> Stated task:
Output, as a JSON list of strings with one string per line and blank lines omitted, every line of the material from the one containing "Image resolution: width=346" down to the one containing "Action: [437, 102]", both included.

> Information provided:
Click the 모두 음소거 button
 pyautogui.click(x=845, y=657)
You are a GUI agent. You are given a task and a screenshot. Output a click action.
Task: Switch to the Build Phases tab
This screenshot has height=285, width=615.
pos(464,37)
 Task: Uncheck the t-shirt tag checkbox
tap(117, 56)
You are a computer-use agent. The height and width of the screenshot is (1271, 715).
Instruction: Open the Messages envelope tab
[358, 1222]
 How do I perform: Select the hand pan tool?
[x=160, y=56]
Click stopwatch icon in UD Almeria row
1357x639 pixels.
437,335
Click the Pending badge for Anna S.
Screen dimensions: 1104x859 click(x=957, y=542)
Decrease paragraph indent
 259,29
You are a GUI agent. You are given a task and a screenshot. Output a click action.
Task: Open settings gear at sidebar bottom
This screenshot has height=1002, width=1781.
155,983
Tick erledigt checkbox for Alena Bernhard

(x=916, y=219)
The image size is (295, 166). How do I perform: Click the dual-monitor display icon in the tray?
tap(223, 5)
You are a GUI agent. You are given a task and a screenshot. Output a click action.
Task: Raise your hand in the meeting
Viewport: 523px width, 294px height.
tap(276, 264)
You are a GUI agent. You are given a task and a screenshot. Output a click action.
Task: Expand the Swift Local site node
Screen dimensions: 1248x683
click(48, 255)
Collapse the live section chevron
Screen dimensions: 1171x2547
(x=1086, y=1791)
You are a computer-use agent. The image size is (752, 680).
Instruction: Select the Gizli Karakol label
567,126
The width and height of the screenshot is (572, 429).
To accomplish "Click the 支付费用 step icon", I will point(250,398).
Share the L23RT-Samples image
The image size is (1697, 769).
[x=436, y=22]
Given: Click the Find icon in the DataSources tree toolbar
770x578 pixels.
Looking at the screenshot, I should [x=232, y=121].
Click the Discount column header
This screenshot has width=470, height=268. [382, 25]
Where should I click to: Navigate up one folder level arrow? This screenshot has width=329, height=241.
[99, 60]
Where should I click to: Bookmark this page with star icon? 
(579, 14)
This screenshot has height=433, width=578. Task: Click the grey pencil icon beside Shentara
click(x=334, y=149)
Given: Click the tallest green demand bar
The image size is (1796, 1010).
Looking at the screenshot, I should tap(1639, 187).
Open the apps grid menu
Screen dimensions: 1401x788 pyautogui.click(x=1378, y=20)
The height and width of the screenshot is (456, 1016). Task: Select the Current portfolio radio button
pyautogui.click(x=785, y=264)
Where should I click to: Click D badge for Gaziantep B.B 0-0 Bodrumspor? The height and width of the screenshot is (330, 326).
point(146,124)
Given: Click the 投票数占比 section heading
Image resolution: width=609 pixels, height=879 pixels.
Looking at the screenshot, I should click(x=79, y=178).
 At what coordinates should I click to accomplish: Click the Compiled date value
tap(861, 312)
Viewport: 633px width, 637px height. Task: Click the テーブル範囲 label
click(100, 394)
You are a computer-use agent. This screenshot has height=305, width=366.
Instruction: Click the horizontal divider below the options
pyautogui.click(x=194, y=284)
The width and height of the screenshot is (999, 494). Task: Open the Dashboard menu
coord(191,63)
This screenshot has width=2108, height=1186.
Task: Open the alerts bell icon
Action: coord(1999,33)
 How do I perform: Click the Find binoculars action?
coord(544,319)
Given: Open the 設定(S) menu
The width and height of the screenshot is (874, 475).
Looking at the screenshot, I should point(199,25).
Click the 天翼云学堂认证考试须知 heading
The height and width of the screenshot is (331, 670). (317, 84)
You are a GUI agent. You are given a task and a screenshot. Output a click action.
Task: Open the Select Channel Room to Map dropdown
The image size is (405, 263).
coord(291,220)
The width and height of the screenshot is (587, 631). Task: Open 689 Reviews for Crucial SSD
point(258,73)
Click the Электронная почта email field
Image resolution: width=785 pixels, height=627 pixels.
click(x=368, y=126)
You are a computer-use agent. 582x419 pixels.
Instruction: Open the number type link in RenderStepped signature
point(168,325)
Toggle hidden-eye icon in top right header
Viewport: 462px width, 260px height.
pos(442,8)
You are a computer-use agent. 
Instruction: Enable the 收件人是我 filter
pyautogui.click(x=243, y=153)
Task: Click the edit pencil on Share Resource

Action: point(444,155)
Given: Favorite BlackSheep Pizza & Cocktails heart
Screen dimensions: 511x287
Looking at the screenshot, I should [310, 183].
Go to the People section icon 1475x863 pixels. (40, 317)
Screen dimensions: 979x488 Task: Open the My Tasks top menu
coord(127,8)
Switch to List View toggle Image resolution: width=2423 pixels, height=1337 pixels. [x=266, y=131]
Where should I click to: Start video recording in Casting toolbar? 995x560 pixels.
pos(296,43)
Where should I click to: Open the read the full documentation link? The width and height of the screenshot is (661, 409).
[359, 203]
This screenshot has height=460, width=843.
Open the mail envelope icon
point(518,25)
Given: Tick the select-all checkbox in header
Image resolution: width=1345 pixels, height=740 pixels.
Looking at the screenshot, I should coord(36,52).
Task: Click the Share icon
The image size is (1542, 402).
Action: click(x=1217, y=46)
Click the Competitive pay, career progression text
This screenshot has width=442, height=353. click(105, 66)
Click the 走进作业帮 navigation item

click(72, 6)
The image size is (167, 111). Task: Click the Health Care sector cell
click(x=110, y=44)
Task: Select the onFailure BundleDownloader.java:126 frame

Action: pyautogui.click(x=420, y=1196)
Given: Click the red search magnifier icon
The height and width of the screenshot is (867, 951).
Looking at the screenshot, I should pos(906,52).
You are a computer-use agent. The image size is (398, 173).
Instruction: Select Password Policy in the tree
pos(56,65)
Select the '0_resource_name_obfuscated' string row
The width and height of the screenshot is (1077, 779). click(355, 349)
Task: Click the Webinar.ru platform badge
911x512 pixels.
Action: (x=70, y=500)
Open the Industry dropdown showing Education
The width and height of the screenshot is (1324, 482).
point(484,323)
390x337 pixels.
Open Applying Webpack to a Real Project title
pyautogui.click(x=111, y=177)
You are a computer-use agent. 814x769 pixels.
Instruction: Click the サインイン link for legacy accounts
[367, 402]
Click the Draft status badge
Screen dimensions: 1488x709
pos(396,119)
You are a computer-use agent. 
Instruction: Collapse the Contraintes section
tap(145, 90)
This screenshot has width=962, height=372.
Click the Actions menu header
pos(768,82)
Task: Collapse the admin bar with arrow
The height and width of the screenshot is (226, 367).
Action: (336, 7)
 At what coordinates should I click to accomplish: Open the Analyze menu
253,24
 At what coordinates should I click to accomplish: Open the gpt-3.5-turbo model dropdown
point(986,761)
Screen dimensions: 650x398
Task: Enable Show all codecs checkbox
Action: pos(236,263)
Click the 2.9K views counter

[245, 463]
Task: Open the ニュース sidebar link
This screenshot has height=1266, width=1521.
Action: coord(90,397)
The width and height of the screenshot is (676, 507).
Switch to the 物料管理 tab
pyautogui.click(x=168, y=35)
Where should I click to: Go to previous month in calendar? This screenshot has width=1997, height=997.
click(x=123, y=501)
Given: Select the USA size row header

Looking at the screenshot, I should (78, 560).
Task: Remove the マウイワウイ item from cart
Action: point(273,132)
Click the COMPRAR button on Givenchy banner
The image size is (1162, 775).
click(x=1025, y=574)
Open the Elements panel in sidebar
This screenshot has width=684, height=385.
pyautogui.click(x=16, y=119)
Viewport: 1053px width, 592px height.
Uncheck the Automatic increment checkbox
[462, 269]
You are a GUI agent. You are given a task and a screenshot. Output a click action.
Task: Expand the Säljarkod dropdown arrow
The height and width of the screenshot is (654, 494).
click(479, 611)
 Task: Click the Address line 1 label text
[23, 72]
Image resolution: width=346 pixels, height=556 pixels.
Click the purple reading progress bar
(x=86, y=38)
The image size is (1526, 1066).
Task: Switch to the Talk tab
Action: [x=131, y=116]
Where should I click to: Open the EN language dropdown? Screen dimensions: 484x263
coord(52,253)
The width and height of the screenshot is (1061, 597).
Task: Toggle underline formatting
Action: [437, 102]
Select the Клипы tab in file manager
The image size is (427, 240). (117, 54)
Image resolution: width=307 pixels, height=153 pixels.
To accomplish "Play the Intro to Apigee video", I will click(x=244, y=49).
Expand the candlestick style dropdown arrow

> Task response:
[
  "Image resolution: width=346 pixels, height=556 pixels.",
  "Click the purple reading progress bar",
  "(x=86, y=38)",
  "The image size is (1526, 1066).",
  "Task: Switch to the Talk tab",
  "Action: [x=131, y=116]",
  "Where should I click to: Open the EN language dropdown? Screen dimensions: 484x263",
  "coord(52,253)",
  "The width and height of the screenshot is (1061, 597).",
  "Task: Toggle underline formatting",
  "Action: [437, 102]"
]